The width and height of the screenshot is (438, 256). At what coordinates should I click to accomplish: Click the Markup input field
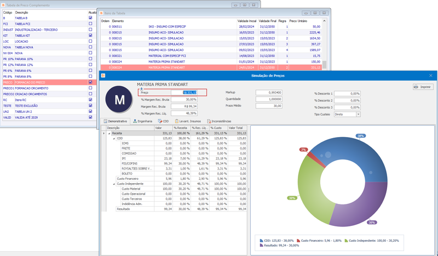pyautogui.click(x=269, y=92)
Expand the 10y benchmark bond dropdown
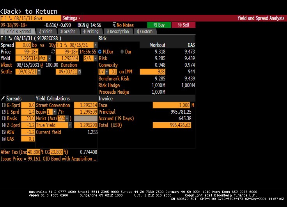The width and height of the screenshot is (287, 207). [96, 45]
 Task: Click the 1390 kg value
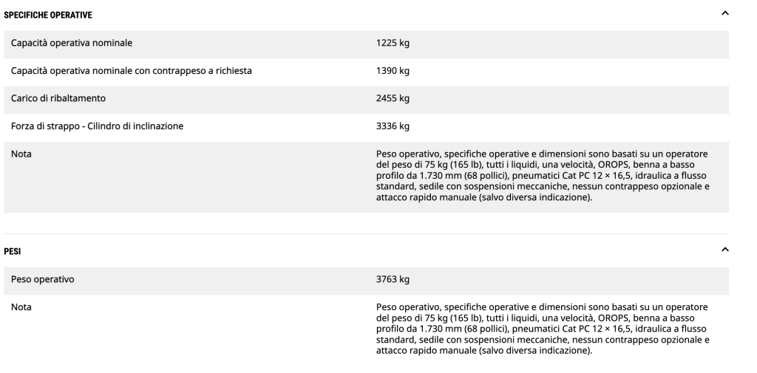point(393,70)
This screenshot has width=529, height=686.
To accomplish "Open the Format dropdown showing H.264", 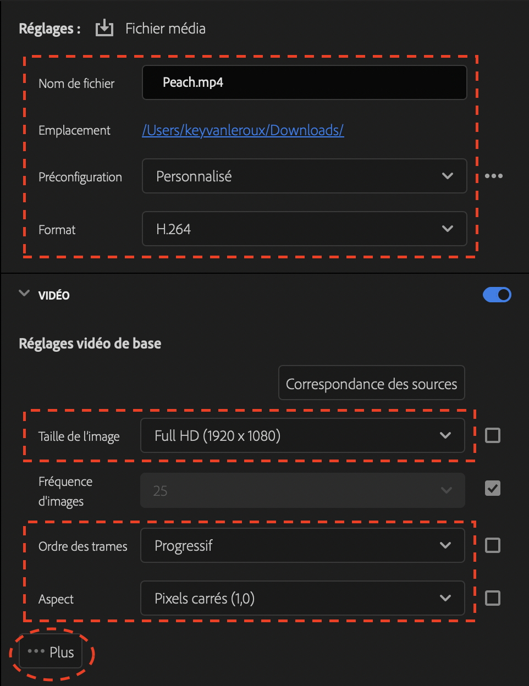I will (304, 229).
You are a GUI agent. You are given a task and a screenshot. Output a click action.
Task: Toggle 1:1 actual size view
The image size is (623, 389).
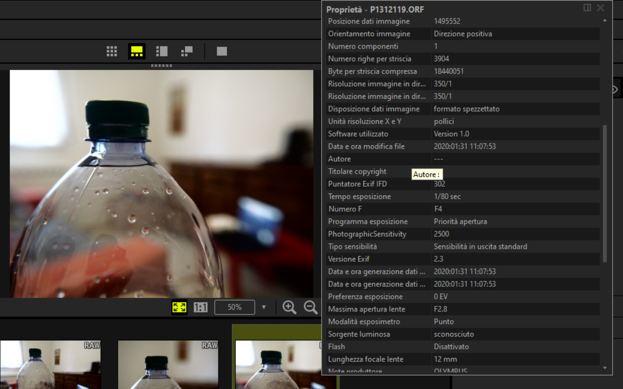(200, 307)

□ □ □ □ □ □ □

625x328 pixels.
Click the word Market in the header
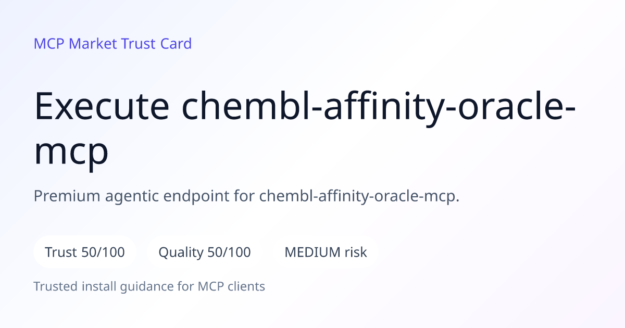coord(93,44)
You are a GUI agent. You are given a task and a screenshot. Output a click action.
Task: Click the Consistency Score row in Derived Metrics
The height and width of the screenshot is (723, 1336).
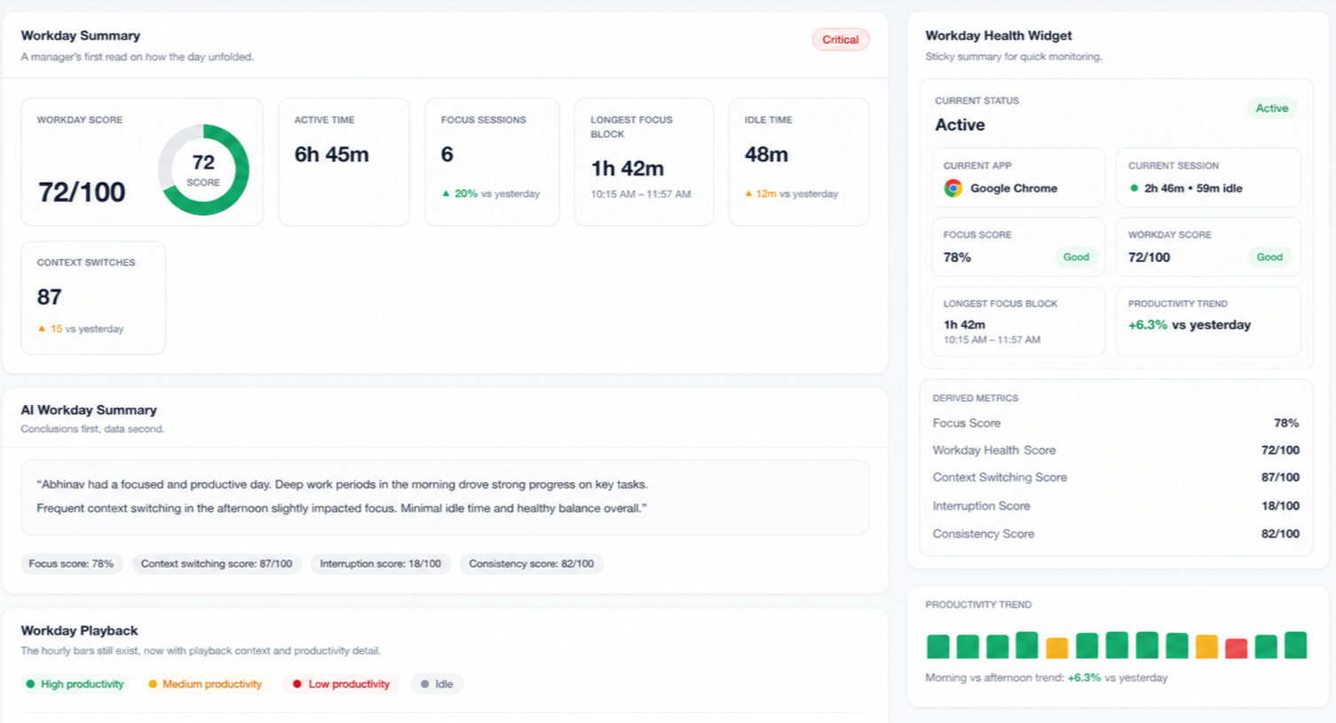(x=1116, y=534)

□ □ □ □ □ □ □

What you will do - Go to the line above that has "The width and height of the screenshot is (438, 256)." and copy exactly from there down to the line that has "This screenshot has width=529, height=686.", both included. Leave the pictures out.

Response -
The width and height of the screenshot is (438, 256). At what coordinates should I click to accomplish: Click the Markup input field
pyautogui.click(x=269, y=92)
Expand the 10y benchmark bond dropdown
The width and height of the screenshot is (287, 207). [96, 45]
 Task: Click the 1390 kg value
point(393,70)
This screenshot has width=529, height=686.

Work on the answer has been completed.